32 - The Arrangement

Tyton and Impecca sat in the ramshackle, half-constructed vehicle that squatted on the floor of the genetic foundry. The gravitas of recent discovery had the former Observer’s head spinning.

This sophisticated but damned club of researchers and visionionaries that had, in solitude, begun the process that had resulted in Impecca emerging out of her machine barely two decades ago; was there a surviving parallel group? Was there some sect of said same flourishing while these unfortunate few had succumbed to the dust and solitude? All this to say; these Alovians, were they still around?

The continued use of the hourglass symbol suggested perhaps so. Maybe anyway, until recently, with the advent of this “ascension.”

With this, he had an idea of where the graduation gifts had been coming from, the startling scientific revelations that he assumed had buoyed many academy graduates to the top of Old Jardinian society.
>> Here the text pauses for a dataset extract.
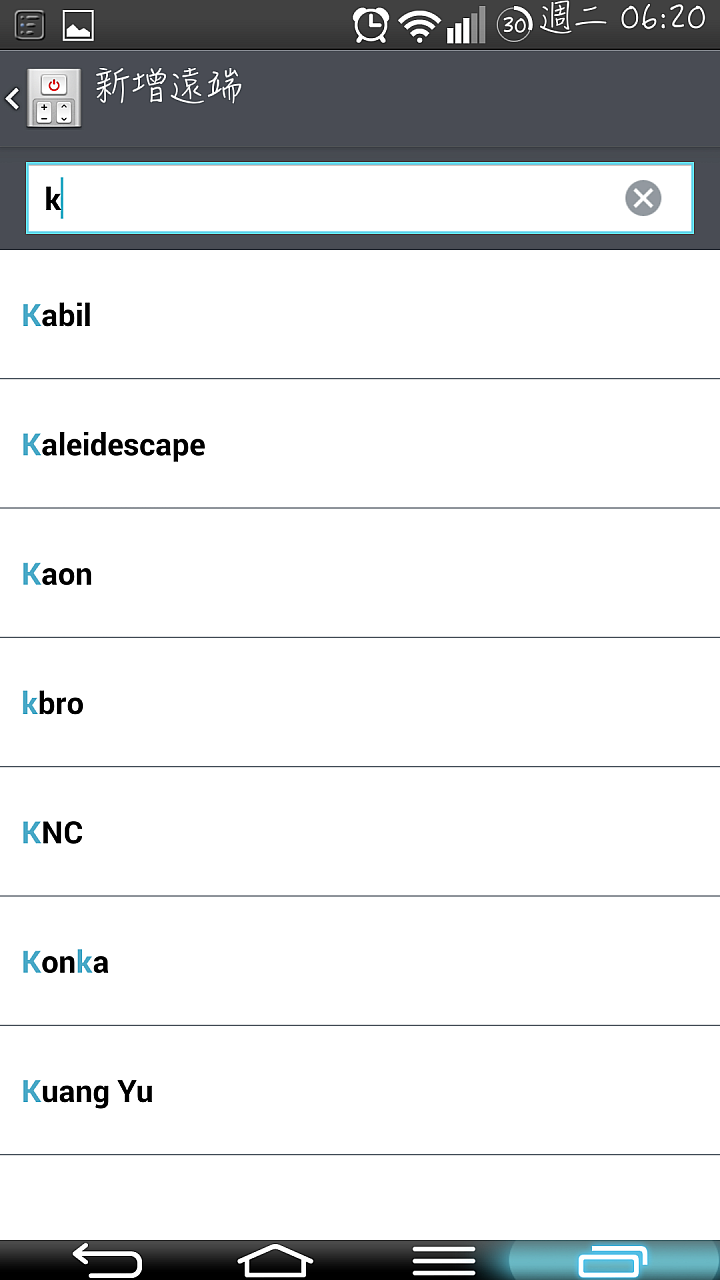Viewport: 720px width, 1280px height.
Task: Choose kbro from the results
Action: pos(360,702)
And then, by extrapolation, was the entirety of the Old Jardinian industrialist meritocracy founded upon these technological loot bags, each with some connection to this failed experiment at Chronus? He sighed. Oh dear.

Before his days at the academy, he’d thought Greater Jard to be at the forefront of the technological curve. He’d began to doubt this, and then stopped believing it at all when he’d been offered the graduation gift. With the mark of excellence came his disillusionment with the heroes of Old Jardinian. Now, to see this level of technology at Chronus, apparently a thousand years out of date, surpassing some tech he’d seen before, he began to worry about his previous conclusion about the gift he’d been offered. Was it a pure lack of hubris, to think that any tech designed by such an advanced group of researchers, could be beholden to the same limitations that he’d envisioned as an (admittedly) better than average student?
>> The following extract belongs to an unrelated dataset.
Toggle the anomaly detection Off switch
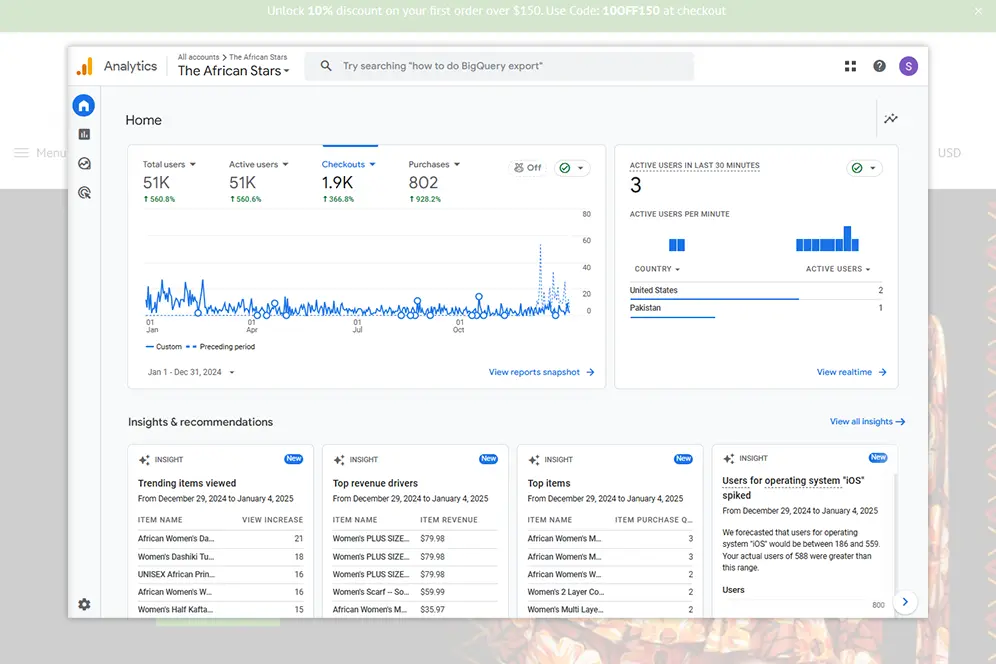Viewport: 996px width, 664px height. point(527,168)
Impecca gave him a moment. When he came back out of the daze, she focused on him sadly,

“I know you aren’t a tourist, I suppose I never really truly believed one would come. Why are you here?” You aren’t one of the Alovian number. Do you know anything about them, or I suppose more accurately, us?

“I get the feeling,” he managed carefully, “that they are alive and well, somewhere. I think I may have acquaintances of the second degree.”

“Oh”, she said excitedly, lit up with new purpose. “Can you introduce me?”

“It may not be as simple as all that, I think there is a strong possibility that they may have left recently, and in a round-about-way, I suppose I’m traveling beyond as a result. There is a problem that I think they wanted to be warned about, but they weren't there to receive the warning. Does the word “ascendancy” mean anything to you, yourself as an Alovian by birth?” Perhaps the ascension idea hadn’t made it out to the dribbling remainders of the Odd Science squad stuck out in the Coneolith.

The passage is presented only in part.